A família busca no exterior uma chance experimental contra a rápida progressão da doença de Creutzfeldt-Jakob. Enquanto articula apoio público, enfrenta critérios médicos, vagas restritas e terapias ainda sem eficácia comprovada.
Lito corre contra doença rara, mas vagas e ciência limitam sua esperança

Lito corre contra doença rara, mas vagas e ciência limitam sua esperança
A urgência da família de Lito Sousa avança mais rápido que a burocracia dos estudos clínicos. Aos 59 anos, o influenciador tenta transformar mobilização pública em uma vaga experimental — sem garantia de acesso ou resultado.

Diagnosticado com doença de Creutzfeldt-Jakob, Lito mantém a lucidez e a comunicação, segundo relatos familiares, mas enfrenta perda progressiva dos movimentos e alterações visuais. A enfermidade priônica é rara, neurodegenerativa e veloz: não há cura nem tratamento aprovado capaz de interrompê-la, e cerca de 90% dos pacientes morrem em até um ano.

Diante desse prognóstico, Lito gravou da cama hospitalar uma mensagem em inglês: “Oi, meu nome é Lito Sousa e tenho um apelo urgente”. A família procurou a Ionis Pharmaceuticals, o Broad Institute e a Mayo Clinic, sustentando que “cada minuto importa”. O objetivo é obter avaliação para pesquisas com estratégias que reduzam a produção da proteína priônica.

A mobilização, porém, produziu versões desencontradas. Mila Seidl, esposa de Lito, corrigiu a informação de que ele já estaria numa fila de Harvard: uma nova etapa deve ser aberta em 20 de outubro, quando sua elegibilidade poderá ser analisada. Ela também relativizou a participação oficial: “Eu falei rapidamente com o ministro no WhatsApp, mas a gente não avançou em nada”.

Ao mesmo tempo, Mila cobra intervenção federal e alerta que o avanço da doença pode retirar Lito dos critérios dos ensaios. “O que perdeu, como eu já disse, não volta”, afirmou, ao pedir pressão sobre o Itamaraty e o governo.

Esperança e evidência, contudo, ainda estão distantes.
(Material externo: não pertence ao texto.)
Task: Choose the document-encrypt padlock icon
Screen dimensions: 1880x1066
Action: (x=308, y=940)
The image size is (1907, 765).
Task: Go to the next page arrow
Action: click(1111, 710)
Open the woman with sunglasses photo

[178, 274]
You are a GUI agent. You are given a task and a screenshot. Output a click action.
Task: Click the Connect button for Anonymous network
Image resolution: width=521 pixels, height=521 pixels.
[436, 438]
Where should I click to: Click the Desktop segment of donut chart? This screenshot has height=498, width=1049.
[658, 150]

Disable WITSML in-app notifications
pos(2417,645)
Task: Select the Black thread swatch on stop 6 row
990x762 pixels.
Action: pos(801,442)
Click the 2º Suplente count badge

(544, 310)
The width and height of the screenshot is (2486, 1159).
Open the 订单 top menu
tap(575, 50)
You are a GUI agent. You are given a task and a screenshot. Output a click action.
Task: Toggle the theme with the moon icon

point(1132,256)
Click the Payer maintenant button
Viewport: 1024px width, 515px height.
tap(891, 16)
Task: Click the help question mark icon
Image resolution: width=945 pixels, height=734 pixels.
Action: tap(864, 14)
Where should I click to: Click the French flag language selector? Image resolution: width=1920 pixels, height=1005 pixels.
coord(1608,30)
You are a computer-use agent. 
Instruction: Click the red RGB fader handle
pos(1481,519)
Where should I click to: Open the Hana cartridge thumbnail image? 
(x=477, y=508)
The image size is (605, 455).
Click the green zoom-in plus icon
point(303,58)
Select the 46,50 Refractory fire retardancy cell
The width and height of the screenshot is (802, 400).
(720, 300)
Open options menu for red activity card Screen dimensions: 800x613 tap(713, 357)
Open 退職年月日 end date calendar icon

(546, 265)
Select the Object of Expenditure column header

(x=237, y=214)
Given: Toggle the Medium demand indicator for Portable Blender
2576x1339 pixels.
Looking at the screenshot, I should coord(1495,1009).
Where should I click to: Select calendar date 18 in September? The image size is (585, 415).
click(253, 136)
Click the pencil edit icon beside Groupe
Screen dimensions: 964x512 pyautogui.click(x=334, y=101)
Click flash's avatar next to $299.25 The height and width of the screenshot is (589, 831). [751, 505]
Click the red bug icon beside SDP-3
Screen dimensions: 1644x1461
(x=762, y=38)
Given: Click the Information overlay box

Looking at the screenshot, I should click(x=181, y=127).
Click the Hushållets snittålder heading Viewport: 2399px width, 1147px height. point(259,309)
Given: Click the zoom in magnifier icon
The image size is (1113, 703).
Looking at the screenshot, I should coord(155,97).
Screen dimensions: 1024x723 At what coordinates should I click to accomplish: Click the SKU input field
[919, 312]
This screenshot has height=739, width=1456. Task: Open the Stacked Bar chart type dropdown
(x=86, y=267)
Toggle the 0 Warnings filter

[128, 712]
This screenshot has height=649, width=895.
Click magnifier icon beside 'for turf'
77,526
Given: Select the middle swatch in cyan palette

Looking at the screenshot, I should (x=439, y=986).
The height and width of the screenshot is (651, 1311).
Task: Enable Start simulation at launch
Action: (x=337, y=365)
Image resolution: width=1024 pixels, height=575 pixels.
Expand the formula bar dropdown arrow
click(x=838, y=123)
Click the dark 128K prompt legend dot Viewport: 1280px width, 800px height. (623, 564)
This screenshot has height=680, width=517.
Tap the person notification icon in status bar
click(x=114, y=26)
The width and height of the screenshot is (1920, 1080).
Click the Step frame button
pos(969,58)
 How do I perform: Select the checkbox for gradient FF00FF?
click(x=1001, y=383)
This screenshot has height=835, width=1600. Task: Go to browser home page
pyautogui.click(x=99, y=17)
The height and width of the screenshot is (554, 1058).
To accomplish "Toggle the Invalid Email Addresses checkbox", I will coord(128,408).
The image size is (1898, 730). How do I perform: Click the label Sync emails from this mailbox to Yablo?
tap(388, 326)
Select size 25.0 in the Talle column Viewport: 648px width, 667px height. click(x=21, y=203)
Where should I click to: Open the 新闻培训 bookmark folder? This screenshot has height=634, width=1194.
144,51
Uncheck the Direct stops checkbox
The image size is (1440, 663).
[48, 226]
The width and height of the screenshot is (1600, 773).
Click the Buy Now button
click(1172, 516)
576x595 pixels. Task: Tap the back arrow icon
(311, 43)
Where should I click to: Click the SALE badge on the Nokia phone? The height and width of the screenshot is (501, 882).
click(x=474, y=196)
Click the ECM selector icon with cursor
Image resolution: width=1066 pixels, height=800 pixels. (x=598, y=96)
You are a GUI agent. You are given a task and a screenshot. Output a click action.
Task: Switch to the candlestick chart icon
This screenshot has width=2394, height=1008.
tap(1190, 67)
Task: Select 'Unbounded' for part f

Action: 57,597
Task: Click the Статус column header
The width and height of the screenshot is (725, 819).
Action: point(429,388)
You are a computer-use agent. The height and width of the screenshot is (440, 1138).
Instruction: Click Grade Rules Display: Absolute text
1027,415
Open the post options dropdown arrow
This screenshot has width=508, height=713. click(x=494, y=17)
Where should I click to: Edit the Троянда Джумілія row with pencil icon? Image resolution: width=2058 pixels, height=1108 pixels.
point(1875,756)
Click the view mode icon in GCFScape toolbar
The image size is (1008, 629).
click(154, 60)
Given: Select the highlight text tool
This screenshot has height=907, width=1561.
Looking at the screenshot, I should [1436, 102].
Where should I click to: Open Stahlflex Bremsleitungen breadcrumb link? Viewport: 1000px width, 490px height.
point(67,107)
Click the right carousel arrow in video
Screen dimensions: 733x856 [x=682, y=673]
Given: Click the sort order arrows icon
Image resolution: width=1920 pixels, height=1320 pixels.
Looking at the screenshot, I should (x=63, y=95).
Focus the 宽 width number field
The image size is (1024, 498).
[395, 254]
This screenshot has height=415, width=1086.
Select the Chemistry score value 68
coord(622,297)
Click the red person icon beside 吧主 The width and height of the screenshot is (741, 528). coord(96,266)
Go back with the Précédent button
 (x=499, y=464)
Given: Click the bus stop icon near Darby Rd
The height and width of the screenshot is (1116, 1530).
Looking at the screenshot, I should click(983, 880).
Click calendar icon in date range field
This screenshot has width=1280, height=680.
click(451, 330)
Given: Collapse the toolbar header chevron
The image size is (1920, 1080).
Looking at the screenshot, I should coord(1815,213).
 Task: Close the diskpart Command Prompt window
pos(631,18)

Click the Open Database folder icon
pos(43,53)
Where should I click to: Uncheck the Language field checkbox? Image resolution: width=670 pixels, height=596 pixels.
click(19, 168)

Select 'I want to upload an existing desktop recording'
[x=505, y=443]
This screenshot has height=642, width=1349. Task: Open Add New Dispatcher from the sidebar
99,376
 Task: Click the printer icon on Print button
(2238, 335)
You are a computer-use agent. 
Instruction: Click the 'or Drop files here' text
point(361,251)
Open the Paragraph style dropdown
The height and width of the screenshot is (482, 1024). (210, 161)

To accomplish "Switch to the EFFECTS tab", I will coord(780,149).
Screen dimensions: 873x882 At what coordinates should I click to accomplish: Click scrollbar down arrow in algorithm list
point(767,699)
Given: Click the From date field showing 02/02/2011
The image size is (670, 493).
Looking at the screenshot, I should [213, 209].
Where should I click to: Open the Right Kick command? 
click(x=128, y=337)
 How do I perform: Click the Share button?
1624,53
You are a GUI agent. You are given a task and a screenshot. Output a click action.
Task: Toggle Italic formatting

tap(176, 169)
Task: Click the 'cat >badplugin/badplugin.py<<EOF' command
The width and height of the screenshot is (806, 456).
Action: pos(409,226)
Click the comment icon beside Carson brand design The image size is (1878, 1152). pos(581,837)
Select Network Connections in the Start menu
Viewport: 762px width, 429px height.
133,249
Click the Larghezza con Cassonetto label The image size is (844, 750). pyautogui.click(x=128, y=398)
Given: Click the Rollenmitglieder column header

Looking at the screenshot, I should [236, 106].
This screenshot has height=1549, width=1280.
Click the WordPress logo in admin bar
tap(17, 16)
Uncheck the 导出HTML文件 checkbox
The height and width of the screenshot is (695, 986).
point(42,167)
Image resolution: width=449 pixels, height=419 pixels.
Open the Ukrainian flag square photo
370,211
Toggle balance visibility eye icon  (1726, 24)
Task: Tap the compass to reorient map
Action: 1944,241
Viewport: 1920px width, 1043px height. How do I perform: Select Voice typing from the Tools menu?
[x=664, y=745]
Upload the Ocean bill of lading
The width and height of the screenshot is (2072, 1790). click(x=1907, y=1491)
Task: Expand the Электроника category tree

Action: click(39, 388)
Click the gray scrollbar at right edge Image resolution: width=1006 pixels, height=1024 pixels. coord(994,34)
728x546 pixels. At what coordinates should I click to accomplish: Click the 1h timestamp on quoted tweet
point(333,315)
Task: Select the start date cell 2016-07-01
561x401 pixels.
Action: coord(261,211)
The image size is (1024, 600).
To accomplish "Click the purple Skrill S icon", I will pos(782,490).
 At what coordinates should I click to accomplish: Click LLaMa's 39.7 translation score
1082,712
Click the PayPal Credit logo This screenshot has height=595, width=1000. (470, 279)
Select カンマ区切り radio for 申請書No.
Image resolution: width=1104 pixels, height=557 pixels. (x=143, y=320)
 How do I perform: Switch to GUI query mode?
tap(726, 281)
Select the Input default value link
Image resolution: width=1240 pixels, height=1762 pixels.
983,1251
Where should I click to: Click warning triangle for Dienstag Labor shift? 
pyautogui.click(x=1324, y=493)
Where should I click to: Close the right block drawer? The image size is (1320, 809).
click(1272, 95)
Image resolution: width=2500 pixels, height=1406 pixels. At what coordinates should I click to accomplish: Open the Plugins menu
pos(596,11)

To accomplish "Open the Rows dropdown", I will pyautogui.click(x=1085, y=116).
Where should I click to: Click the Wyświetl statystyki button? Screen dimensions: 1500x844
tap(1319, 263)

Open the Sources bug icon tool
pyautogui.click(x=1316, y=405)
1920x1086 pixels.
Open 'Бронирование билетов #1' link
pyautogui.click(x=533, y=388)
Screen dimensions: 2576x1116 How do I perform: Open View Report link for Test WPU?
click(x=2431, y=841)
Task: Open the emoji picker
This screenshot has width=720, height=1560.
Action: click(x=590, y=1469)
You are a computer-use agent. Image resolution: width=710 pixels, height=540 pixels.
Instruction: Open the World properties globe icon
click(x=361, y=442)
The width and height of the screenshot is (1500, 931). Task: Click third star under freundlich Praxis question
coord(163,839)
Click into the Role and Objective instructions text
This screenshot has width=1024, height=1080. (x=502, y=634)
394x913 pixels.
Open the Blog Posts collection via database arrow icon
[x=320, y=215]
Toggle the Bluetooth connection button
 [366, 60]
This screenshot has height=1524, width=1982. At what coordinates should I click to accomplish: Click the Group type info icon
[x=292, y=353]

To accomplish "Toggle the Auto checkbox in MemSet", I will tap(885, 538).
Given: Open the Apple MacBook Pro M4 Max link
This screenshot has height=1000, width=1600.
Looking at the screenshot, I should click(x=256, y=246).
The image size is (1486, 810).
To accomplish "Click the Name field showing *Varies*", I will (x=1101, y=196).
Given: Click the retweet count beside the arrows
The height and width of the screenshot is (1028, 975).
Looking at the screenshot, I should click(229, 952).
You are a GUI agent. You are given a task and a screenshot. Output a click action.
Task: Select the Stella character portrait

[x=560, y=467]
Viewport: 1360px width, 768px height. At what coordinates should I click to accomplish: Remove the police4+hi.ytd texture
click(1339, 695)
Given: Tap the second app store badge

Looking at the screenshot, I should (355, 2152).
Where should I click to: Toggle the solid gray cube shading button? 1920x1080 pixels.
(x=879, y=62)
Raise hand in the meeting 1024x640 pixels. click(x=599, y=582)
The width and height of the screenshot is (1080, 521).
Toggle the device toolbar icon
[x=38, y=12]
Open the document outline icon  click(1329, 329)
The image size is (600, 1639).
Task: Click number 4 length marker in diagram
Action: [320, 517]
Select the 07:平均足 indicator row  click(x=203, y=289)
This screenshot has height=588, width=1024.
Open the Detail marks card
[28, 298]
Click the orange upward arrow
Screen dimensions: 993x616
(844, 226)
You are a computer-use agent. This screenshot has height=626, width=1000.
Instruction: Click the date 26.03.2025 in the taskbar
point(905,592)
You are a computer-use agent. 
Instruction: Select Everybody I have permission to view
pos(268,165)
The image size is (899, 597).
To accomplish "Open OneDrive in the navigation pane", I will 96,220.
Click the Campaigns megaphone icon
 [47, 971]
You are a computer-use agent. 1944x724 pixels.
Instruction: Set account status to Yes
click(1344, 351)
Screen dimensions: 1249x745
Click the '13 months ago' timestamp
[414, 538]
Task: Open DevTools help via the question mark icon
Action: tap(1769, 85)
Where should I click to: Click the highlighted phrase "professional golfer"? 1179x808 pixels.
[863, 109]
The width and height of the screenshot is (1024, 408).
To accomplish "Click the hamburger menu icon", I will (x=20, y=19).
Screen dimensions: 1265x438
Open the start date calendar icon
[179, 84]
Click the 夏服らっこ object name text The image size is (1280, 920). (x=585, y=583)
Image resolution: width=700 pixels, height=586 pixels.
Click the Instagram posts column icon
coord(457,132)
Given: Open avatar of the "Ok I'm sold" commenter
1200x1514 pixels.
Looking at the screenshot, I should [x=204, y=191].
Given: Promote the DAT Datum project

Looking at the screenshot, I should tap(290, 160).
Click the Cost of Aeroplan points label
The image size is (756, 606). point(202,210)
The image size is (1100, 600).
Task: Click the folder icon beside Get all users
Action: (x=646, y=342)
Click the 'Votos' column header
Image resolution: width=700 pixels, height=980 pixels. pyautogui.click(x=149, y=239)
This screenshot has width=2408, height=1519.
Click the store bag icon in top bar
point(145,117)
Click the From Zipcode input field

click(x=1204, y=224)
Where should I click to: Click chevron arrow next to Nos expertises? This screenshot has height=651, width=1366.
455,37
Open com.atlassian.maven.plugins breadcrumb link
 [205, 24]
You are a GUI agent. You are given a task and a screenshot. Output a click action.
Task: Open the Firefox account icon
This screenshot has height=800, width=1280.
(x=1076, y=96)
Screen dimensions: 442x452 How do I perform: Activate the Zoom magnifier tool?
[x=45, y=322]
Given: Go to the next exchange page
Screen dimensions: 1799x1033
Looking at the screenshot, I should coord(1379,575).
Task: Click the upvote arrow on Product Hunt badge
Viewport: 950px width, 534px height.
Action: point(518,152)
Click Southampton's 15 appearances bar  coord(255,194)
O ION717 apresentou sinais preliminares encorajadores de segurança e ação sobre seu alvo biológico, mas não provou interromper ou reverter a doença. Outra terapia, baseada em siRNA, reduziu a proteína priônica e ampliou a sobrevida de camundongos, porém começou testes com apenas 15 pacientes sintomáticos.

Para a família, qualquer abertura representa uma chance. Para os pesquisadores, inclusão depende de protocolo, condição clínica e disponibilidade — limites que nem mesmo uma campanha viral consegue eliminar.